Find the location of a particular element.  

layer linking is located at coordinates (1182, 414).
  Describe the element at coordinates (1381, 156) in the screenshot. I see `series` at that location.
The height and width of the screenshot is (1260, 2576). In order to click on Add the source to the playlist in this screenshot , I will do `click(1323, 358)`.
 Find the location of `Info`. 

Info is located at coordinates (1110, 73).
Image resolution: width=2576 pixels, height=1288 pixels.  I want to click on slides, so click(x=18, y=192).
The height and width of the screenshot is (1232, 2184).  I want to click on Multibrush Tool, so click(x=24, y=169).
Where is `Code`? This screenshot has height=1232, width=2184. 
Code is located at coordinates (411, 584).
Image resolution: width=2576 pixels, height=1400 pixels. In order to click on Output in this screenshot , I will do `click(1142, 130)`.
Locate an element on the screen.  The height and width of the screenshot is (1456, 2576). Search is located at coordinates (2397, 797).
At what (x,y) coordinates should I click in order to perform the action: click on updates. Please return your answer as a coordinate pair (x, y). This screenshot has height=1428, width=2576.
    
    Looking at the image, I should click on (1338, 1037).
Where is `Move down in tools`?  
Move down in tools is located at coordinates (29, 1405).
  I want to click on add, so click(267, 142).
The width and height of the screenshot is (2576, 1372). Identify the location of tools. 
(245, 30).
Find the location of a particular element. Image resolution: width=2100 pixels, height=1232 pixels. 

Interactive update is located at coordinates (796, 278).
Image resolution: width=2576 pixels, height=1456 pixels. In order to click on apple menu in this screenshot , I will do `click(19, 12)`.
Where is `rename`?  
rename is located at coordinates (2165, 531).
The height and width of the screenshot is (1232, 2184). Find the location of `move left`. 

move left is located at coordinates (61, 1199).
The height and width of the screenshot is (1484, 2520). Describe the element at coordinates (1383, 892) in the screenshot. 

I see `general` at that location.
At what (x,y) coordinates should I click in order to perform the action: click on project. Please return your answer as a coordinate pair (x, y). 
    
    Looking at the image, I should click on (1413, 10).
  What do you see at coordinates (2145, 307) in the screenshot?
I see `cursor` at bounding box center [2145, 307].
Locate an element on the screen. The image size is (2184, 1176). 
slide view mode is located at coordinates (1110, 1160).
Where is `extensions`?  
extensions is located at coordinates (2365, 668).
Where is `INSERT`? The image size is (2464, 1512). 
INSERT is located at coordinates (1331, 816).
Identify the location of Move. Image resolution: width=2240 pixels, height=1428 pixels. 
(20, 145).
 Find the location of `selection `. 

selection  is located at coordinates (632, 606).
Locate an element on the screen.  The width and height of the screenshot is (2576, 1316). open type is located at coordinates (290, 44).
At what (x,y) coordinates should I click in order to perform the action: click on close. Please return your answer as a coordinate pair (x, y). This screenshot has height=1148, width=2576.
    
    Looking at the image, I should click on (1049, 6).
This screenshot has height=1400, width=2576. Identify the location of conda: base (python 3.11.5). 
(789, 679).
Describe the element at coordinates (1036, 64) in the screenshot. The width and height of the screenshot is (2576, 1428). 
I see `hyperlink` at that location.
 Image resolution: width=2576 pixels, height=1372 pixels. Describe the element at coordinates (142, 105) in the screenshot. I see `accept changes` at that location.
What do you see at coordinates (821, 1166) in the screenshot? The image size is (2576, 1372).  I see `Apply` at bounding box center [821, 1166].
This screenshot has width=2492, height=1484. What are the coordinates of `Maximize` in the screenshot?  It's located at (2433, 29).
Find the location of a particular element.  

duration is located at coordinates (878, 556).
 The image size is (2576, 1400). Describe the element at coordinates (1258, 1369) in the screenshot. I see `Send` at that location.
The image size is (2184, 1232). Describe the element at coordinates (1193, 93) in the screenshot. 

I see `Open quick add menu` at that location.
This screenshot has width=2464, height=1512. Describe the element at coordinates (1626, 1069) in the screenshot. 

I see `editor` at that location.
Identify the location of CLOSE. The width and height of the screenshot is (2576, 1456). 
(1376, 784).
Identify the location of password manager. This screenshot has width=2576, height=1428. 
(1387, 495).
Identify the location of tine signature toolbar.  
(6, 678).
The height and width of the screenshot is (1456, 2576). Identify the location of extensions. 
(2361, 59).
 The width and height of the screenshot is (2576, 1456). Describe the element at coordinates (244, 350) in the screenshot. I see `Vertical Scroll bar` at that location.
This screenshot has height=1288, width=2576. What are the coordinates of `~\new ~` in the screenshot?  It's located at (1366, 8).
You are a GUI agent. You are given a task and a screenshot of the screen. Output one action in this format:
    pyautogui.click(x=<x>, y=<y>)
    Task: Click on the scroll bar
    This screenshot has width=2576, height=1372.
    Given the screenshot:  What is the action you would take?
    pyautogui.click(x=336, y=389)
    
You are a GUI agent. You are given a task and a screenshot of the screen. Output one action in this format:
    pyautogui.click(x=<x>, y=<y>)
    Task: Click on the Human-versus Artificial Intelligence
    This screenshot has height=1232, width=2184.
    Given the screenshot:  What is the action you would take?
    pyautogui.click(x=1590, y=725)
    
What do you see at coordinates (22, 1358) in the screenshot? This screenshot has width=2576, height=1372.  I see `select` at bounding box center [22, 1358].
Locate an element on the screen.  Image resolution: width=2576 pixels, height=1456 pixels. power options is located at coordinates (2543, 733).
----------
- **WORK TO BE COMPLETED**
Can you collect every line of the records above that contains the word "extensions" and copy each one out?

- **TASK ANSWER**
Where is `extensions`?  
extensions is located at coordinates (2365, 668).
The height and width of the screenshot is (1456, 2576). Identify the location of extensions. 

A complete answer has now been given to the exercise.